### What is needed
In the material below, find the line containing "2013 (25, 2269)" and the line containing "Selection Wizard (27, 2110)", then reproduce exactly both of them and every line between, and nothing else.

### Data for this task

● ● ● ● ●

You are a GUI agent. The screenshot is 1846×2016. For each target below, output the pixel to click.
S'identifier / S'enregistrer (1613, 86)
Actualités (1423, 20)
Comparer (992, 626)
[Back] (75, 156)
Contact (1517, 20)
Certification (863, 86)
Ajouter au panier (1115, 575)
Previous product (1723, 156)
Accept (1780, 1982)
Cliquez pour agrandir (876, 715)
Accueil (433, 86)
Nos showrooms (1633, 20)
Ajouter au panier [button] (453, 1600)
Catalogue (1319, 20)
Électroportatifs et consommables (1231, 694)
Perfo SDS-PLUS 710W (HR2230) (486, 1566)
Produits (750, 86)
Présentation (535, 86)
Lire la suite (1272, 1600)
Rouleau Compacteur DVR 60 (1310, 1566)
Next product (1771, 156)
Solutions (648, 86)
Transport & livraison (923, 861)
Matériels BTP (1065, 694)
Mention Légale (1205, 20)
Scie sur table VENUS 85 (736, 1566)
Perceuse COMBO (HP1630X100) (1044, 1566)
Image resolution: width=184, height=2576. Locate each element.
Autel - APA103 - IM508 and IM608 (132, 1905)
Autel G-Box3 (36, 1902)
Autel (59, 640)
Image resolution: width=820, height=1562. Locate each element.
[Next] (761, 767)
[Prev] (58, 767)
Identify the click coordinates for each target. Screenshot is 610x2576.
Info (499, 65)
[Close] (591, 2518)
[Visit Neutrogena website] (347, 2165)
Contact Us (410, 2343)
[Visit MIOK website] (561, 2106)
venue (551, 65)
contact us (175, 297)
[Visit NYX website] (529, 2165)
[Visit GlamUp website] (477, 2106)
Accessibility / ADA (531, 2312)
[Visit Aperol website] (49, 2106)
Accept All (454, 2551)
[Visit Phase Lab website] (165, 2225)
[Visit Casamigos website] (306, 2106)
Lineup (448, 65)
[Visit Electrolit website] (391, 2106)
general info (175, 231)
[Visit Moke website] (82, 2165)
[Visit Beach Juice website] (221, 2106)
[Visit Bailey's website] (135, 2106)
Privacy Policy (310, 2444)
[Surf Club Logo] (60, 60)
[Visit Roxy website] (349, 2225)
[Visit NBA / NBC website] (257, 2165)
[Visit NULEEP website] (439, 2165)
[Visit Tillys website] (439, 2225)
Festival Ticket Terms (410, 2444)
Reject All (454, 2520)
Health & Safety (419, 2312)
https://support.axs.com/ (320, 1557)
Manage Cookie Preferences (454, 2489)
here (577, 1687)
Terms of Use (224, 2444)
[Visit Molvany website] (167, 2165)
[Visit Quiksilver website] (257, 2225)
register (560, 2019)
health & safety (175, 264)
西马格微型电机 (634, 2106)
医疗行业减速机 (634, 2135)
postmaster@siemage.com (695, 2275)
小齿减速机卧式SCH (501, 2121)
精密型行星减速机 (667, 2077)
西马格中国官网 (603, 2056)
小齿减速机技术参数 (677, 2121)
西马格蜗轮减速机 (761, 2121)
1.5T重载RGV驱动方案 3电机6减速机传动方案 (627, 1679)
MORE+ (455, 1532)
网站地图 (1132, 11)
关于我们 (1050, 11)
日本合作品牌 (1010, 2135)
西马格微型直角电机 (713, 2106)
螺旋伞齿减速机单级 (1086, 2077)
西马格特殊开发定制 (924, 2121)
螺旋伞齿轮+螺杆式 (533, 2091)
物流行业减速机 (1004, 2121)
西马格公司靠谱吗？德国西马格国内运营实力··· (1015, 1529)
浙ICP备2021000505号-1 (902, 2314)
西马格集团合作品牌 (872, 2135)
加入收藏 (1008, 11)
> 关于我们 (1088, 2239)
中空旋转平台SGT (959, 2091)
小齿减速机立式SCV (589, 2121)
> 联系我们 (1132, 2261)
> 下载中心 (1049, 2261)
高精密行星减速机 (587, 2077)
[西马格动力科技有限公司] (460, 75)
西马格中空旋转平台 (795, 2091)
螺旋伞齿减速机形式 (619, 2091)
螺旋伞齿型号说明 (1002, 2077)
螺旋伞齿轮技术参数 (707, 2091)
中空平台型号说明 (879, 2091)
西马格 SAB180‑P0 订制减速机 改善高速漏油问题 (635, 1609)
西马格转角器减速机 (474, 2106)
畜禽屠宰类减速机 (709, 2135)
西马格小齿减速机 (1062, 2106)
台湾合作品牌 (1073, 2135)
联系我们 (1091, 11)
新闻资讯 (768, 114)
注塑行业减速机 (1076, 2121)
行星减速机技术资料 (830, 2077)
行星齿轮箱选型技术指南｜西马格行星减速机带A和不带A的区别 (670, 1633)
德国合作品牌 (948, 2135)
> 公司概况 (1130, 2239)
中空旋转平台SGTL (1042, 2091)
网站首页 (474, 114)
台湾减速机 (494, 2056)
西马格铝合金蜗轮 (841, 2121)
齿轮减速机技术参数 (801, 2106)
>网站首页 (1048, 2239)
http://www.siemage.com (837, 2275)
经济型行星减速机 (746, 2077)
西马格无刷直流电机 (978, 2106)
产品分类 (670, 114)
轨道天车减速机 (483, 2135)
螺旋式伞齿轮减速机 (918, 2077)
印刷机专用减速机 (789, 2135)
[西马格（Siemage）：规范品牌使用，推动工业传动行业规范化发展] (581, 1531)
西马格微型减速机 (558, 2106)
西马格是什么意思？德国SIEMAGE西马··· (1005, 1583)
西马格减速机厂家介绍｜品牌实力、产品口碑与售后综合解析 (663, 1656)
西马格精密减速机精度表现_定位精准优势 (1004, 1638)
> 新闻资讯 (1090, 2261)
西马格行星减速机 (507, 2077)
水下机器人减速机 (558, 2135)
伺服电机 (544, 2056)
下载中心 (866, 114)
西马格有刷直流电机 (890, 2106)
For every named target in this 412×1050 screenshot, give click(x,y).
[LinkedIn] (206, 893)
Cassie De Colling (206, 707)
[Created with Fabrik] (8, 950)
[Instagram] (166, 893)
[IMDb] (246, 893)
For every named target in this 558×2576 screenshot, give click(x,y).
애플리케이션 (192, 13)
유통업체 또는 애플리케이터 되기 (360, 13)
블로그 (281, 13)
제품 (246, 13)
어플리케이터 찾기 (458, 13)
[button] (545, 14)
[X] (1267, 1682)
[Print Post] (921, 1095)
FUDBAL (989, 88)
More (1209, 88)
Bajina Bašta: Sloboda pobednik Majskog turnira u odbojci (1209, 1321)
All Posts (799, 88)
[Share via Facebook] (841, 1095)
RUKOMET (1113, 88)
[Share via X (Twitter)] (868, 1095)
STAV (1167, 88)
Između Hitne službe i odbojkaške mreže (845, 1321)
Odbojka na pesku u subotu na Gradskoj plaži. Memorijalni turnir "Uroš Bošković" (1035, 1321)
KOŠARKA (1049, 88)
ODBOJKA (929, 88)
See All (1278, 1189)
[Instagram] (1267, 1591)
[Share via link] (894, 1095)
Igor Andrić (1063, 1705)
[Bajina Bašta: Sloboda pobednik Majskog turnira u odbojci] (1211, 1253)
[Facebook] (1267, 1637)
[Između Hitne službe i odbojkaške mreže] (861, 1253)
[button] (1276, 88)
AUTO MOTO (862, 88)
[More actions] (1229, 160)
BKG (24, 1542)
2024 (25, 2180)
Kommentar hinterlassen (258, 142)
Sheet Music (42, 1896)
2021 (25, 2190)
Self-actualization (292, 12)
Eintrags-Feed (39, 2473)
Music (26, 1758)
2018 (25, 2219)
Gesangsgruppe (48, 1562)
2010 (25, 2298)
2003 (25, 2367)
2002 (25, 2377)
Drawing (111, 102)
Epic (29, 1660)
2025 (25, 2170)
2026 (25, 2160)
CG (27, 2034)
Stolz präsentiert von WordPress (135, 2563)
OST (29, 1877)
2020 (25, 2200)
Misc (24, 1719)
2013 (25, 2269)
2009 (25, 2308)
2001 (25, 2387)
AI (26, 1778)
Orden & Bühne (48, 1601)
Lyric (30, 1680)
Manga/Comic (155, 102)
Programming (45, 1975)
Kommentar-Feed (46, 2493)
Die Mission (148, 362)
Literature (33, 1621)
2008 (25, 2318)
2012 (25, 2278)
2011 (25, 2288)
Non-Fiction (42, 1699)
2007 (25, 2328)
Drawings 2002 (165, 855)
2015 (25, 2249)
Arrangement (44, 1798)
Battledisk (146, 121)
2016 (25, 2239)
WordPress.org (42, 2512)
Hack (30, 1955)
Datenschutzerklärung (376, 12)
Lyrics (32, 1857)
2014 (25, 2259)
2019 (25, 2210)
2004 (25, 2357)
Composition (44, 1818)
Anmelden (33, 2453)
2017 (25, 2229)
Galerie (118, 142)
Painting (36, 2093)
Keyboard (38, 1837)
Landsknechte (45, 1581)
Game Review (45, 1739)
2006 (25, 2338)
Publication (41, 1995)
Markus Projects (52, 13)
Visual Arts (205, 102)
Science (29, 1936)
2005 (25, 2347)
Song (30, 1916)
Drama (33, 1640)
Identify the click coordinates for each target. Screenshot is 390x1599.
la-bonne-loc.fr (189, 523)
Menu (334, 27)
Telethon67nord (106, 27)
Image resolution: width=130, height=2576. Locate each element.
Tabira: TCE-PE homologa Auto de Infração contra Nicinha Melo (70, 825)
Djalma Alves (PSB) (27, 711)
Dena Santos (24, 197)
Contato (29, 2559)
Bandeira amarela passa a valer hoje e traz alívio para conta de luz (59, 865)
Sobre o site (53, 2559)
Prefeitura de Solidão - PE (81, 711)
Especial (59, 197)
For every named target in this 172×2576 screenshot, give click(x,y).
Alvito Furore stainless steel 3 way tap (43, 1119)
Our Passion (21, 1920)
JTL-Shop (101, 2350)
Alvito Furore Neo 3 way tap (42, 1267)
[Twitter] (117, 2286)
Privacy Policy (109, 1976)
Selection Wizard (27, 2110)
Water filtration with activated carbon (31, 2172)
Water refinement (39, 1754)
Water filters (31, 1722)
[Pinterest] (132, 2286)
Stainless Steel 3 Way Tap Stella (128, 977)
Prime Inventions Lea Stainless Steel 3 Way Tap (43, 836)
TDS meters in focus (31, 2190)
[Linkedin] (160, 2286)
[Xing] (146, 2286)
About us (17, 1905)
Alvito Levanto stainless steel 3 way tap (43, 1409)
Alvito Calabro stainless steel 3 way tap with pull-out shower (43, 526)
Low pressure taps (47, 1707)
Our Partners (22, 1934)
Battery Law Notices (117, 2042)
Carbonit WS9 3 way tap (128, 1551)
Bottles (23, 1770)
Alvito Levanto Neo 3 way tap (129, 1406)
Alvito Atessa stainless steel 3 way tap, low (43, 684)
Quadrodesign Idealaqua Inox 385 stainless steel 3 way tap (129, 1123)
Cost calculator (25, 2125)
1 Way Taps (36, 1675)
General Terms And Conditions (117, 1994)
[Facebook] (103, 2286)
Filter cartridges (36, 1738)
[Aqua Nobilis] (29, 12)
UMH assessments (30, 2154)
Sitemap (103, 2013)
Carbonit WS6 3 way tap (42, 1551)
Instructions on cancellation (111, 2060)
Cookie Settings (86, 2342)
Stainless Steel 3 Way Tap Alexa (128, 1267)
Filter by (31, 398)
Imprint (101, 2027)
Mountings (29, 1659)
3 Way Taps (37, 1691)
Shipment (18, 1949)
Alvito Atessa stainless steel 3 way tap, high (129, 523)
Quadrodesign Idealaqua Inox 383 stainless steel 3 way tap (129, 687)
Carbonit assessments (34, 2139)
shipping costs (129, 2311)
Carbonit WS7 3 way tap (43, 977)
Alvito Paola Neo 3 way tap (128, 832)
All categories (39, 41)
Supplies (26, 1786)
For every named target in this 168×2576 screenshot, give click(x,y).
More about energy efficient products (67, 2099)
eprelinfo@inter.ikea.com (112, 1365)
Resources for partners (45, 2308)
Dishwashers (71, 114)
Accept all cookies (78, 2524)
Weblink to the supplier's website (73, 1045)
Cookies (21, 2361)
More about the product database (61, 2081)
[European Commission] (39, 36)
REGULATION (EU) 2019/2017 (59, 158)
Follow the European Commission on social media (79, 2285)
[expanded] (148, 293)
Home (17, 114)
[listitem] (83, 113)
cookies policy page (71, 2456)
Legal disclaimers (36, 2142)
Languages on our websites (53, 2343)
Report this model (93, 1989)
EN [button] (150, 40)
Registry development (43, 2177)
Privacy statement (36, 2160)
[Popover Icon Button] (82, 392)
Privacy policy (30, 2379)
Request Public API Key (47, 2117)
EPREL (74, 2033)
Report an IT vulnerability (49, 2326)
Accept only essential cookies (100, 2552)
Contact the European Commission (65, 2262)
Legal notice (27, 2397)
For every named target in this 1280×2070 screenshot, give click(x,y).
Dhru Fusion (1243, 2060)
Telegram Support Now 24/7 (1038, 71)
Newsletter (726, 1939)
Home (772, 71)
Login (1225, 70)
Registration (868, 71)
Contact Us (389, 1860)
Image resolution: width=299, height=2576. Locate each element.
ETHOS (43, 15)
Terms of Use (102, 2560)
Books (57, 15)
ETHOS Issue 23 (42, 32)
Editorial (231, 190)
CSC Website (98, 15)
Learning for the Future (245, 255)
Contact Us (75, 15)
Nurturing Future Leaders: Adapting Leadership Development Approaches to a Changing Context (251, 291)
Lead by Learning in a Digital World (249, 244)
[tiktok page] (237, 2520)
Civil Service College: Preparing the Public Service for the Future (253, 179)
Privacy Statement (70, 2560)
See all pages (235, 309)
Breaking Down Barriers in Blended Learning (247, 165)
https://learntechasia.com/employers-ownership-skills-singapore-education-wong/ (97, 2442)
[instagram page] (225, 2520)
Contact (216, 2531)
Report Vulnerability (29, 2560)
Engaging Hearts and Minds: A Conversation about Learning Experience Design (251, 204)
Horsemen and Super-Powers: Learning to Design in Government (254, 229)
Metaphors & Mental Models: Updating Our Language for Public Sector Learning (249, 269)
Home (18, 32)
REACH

● ● ● ● ●

### Expected output
2013 (25, 2269)
2009 (25, 2308)
2001 (25, 2387)
AI (26, 1778)
Orden & Bühne (48, 1601)
Lyric (30, 1680)
Manga/Comic (155, 102)
Programming (45, 1975)
Kommentar-Feed (46, 2493)
Die Mission (148, 362)
Literature (33, 1621)
2008 (25, 2318)
2012 (25, 2278)
2011 (25, 2288)
Non-Fiction (42, 1699)
2007 (25, 2328)
Drawings 2002 (165, 855)
2015 (25, 2249)
Arrangement (44, 1798)
Battledisk (146, 121)
2016 (25, 2239)
WordPress.org (42, 2512)
Hack (30, 1955)
Datenschutzerklärung (376, 12)
Lyrics (32, 1857)
2014 (25, 2259)
2019 (25, 2210)
2004 (25, 2357)
Composition (44, 1818)
Anmelden (33, 2453)
2017 (25, 2229)
Galerie (118, 142)
Painting (36, 2093)
Keyboard (38, 1837)
Landsknechte (45, 1581)
Game Review (45, 1739)
2006 (25, 2338)
Publication (41, 1995)
Markus Projects (52, 13)
Visual Arts (205, 102)
Science (29, 1936)
2005 (25, 2347)
Song (30, 1916)
Drama (33, 1640)
Identify the click coordinates for each target. Screenshot is 390x1599.
la-bonne-loc.fr (189, 523)
Menu (334, 27)
Telethon67nord (106, 27)
Image resolution: width=130, height=2576. Locate each element.
Tabira: TCE-PE homologa Auto de Infração contra Nicinha Melo (70, 825)
Djalma Alves (PSB) (27, 711)
Dena Santos (24, 197)
Contato (29, 2559)
Bandeira amarela passa a valer hoje e traz alívio para conta de luz (59, 865)
Sobre o site (53, 2559)
Prefeitura de Solidão - PE (81, 711)
Especial (59, 197)
For every named target in this 172×2576 screenshot, give click(x,y).
Alvito Furore stainless steel 3 way tap (43, 1119)
Our Passion (21, 1920)
JTL-Shop (101, 2350)
Alvito Furore Neo 3 way tap (42, 1267)
[Twitter] (117, 2286)
Privacy Policy (109, 1976)
Selection Wizard (27, 2110)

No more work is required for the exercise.